La ferocia narrata da Lagioia è allora atavica, proviene da un luogo remoto, arriva ad abitare l’uomo contemporaneo di qualsiasi estrazione, da chi ricopre alte cariche fino all’uomo comune. Un passo del libro descrive propriamente la «febbre collettiva», e cioè quando il presidente della corte d’appello ricorda di esser stato chiamato a giudicare il caso di un ragazzo massacrato in una rissa:

«Avevano iniziato due contro uno. Un banale litigio. Ma non appena la vittima era caduta per terra, aveva commesso l’errore di rannicchiarsi con le mani sulla nuca prima ancora che qualcuno lo toccasse. Questo, aveva scatenato la violenza. I due gli si erano scaraventati addosso. Avevano iniziato a colpirlo. Allora si era aggiunto un terzo che non c’entrava niente. Poi un quarto, un quinto. Lo avevano finito a calci in bocca, senza motivo, fomentati dall’alcol e da un odio che non apparteneva a nessuno. Un’energia brutale propagatasi nel vuoto, una febbre collettiva. Forse il residuo di un tempo anteriore alle prime leggi scolpite nel basalto, un’era lontanissima e feroce, sempre pronta a spalancarsi sotto i piedi.»

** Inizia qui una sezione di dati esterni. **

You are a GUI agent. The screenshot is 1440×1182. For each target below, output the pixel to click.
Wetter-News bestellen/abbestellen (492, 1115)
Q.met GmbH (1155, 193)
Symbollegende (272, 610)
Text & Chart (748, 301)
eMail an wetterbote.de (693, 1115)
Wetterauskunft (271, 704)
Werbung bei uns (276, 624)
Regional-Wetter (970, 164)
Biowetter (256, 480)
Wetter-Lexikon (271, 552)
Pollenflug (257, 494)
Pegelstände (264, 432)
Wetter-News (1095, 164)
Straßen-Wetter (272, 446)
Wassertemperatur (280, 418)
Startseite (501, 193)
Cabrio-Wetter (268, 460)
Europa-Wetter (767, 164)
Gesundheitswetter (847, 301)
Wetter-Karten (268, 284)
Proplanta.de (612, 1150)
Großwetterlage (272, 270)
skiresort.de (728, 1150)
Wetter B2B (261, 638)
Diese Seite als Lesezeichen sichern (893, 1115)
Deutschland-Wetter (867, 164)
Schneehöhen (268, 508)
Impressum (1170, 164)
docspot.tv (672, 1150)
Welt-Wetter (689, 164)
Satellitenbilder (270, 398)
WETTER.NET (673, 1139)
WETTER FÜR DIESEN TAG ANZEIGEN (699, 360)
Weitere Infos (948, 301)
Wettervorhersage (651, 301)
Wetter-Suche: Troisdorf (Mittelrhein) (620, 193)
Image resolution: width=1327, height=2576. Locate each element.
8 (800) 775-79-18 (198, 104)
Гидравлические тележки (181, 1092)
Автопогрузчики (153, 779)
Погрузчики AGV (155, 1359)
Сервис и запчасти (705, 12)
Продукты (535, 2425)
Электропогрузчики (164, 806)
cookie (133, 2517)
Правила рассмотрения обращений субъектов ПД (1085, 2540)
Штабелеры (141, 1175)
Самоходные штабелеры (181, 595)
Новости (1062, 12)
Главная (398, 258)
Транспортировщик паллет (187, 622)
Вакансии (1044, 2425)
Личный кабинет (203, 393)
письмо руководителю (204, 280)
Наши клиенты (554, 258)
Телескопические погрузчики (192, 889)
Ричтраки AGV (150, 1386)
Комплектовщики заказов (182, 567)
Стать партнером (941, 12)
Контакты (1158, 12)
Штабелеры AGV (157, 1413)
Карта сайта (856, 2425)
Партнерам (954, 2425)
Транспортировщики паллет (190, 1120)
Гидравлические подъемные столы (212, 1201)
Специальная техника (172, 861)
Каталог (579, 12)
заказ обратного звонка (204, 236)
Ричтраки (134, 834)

Lasciamo al lettore di scoprire tutta la trama e di ricollegare i fatti.

Uno dei punti forti del libro è lo scenario selvaggio, spettrale e insieme metafisico entro cui si sviluppa questo bestiario moderno; il meccanismo di sopraffazione umana ad opera di un potere dove il denaro cancella ogni morale e le descrizioni di animali che nel loro micromondo lottano per la sopravvivenza e fanno da cornice alla vicenda (topi di fogna, insetti, gatti, ragni)contribuiscono ad accentuare nella nostra mente l’idea di una natura incurante della differenza fra uomo e bestia. Se La ferocia fosse un saggio, non sarebbe estraneo all’idea hobbesiana dell’«homo homini lupus» per ratificare lo stato di natura dell’uomo.

Ma è una storia e le storie lasciano sempre una porta dischiusa verso l’inatteso. L’inatteso giunge qui con Michele, un moderno antieroe con tratti psicotici, fratello di Clara, per la precisione fratellastri, essendo Michele nato da una relazione extra-coniugale di Vittorio. Entrambi sono legati da una dimensione affettiva molto salda, talmente legati da indurre Vittorio al pensiero sospetto di una morbosità fuori confine, diremmo anche borderline. La bellezza del romanzo risiede nel fatto che, per spiegare la realtà del legame esistente fra i due fratelli, l’autore usa la poesia; Lagioia richiama i grandi protettori della poetica visionaria, ancestrale e mitica, e quindi il poeta espressionista Georg Trakl (noto il rapporto incestuoso del poeta con la sorella Grete) e il poeta inglese William Blake, quest’ultimo evocato per i poemi The Lamb e The Tiger, l’agnello e la tigre i due animali assurti rispettivamente a simbolo della luce e dell’oscurità. L’oscurità ha senso in funzione della luce e pertanto «l’agnello crea la tigre facendosi mangiare da lei» dice Michele alla sorella.

All’inizio del libro ne abbiamo presentimento, verso la metà ne abbiamo coscienza: diventiamo testimoni di una fine, la morte di Clara rappresenta il crollo di un sistema di valori, il sistema di un mondo di cui credevamo di salvare qualcosa. Tuttavia Michele, figlio sbagliato che fa la differenza, riesce a intercettare e spezzare il manifestarsi ciclico della ferocia.

Lagioia racconta un mondo molto vicino a noi, segnato da una forza endemica e arcana. Il modo per frenare l’ascesa di questa ferocia è di bloccare la sua ripetizione.